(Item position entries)

|---|

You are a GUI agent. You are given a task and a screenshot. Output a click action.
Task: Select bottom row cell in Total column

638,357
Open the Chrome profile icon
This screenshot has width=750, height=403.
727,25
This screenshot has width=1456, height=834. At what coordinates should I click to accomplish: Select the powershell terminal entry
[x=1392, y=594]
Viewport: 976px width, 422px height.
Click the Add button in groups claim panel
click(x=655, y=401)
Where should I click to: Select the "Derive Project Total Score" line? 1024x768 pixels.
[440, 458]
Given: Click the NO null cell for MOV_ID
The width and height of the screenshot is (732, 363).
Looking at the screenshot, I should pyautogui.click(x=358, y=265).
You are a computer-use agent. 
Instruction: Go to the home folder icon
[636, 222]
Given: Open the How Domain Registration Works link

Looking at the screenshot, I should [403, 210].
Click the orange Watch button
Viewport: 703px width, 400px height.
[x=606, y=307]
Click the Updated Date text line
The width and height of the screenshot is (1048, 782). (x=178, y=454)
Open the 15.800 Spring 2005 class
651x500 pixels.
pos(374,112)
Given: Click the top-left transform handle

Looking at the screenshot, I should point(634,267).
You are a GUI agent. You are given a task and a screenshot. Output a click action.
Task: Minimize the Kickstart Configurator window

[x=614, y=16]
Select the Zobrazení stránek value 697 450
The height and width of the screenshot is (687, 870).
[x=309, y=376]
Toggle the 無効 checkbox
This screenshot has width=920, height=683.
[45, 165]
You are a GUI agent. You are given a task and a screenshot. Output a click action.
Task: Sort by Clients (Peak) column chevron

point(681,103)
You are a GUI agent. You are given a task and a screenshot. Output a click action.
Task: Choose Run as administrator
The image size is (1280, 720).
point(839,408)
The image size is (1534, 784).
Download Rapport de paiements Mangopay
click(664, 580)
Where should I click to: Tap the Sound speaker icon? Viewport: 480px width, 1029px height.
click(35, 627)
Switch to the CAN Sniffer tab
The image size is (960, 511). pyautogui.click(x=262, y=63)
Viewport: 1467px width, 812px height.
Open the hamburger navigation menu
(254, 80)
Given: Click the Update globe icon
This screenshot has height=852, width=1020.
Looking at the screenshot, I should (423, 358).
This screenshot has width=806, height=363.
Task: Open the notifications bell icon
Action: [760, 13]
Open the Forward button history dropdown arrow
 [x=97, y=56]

|---|

Copy out the whole listing above line for line, with no changes.

You are a GUI agent. You are given a task and a screenshot. Output a click action.
Task: Select bottom row cell in Total column

638,357
Open the Chrome profile icon
This screenshot has width=750, height=403.
727,25
This screenshot has width=1456, height=834. At what coordinates should I click to accomplish: Select the powershell terminal entry
[x=1392, y=594]
Viewport: 976px width, 422px height.
Click the Add button in groups claim panel
click(x=655, y=401)
Where should I click to: Select the "Derive Project Total Score" line? 1024x768 pixels.
[440, 458]
Given: Click the NO null cell for MOV_ID
The width and height of the screenshot is (732, 363).
Looking at the screenshot, I should pyautogui.click(x=358, y=265).
You are a computer-use agent. 
Instruction: Go to the home folder icon
[636, 222]
Given: Open the How Domain Registration Works link

Looking at the screenshot, I should [403, 210].
Click the orange Watch button
Viewport: 703px width, 400px height.
[x=606, y=307]
Click the Updated Date text line
The width and height of the screenshot is (1048, 782). (x=178, y=454)
Open the 15.800 Spring 2005 class
651x500 pixels.
pos(374,112)
Given: Click the top-left transform handle

Looking at the screenshot, I should point(634,267).
You are a GUI agent. You are given a task and a screenshot. Output a click action.
Task: Minimize the Kickstart Configurator window

[x=614, y=16]
Select the Zobrazení stránek value 697 450
The height and width of the screenshot is (687, 870).
[x=309, y=376]
Toggle the 無効 checkbox
This screenshot has width=920, height=683.
[45, 165]
You are a GUI agent. You are given a task and a screenshot. Output a click action.
Task: Sort by Clients (Peak) column chevron

point(681,103)
You are a GUI agent. You are given a task and a screenshot. Output a click action.
Task: Choose Run as administrator
The image size is (1280, 720).
point(839,408)
The image size is (1534, 784).
Download Rapport de paiements Mangopay
click(664, 580)
Where should I click to: Tap the Sound speaker icon? Viewport: 480px width, 1029px height.
click(35, 627)
Switch to the CAN Sniffer tab
The image size is (960, 511). pyautogui.click(x=262, y=63)
Viewport: 1467px width, 812px height.
Open the hamburger navigation menu
(254, 80)
Given: Click the Update globe icon
This screenshot has height=852, width=1020.
Looking at the screenshot, I should (423, 358).
This screenshot has width=806, height=363.
Task: Open the notifications bell icon
Action: [760, 13]
Open the Forward button history dropdown arrow
 [x=97, y=56]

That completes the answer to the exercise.